Sad when only a few years ago we thought the "snuggie" the nadir of human development (for people too lazy or stupid to use a blanket).
Chief:
Your argument is almost exactly the same line of reasoning my Father gave when he was discussing me going to school in a tie-dyed t-shirt and plaid pants.
Welcome to the back side of the curve.
In all honesty, I neer left; even as a kid I was pretty conservative in my dress. My parents were kids of the Thirties and Forties and hammered into us kids that it was our responsibility to dress "for going out" when we went outside. They couldn't get us back into suits and dresses but they did insist that we wear some sort of "exterior clothes". A bathing suit, for example, was for the pool, not the mall...
So I'm afraid my kiddos will get the same sarcastic comment from me that I got from my father - the apple doesn't even leave the branch, in this case...
I never paid attention to fashion growing up, just knew enough what not to wear to avoid getting picked on.
But my parents were conservative enough that if I tried walking out in my PJ's I'd a stern-buttwhupping.
Then I grew up and learned to love the business suit. Elegant, crisp, and you never have to wonder about what to wear in the morning.

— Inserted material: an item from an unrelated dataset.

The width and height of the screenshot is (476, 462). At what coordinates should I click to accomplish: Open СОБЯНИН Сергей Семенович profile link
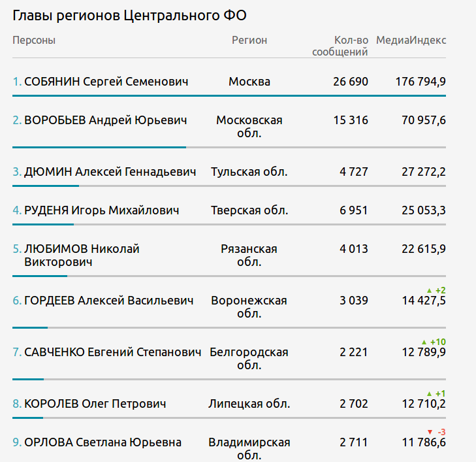(106, 82)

I agree, Chief. Dignity, even if put on in the morning as clothing,is critical. Looked at the Walmart site -- pitiful, the degradation, the decadence. We blame economics, bankers and MBA's for our problems, and much of the blame is justified. But working-class Americans also have something to answer for.
Paul,
An amazing site, no? Dignity is an important trait to cultivate. No one hands it down from on high.
When one is degraded and has lost hope, one is vulnerable to all manner of exploitation, IMHO.
Yes, it's an amazing site. Seems to me that something terrible has happened to working, or used-to-work and mostly rural Americans. So many wander about, glazed-eyed, slack in every sense of the word. Hell, I see it in some of my grandchildren -- the profound lack of engagement, the sense of victimhood.
Anyway, Lisa, you and Ranger keep up the good work. And where do you find all those quotes?
Hi Paul,
I remember you from Lt. Nixon's site, no?
I appreciate your honest perceptions of the slackness out there. It has prompted me to write about recent thoughts on the matter -- they may seem unkind, but they are not untrue.
Thanks for the kind words. The quotes? We're pretty eclectic, if nothing else. Between the two of us, we cover a lot of bases ;)
p.s. to Paul,
I also keep a notebook of quotations I like. I think it's a good discipline. (Now, I often just cut-and-paste to Notebook.)
Lisa, that's a good idea -- keeping what the Elizabethans called a chap book.
I've pretty well restricted comments to your site and MilPub. Did comment once or twice on Joe Bageant's site. Old Joe, gone now, bounced around in Belize and Mexico, and wrote like an angel.
I'm glad you're here, Paul. Is Joe's site still up?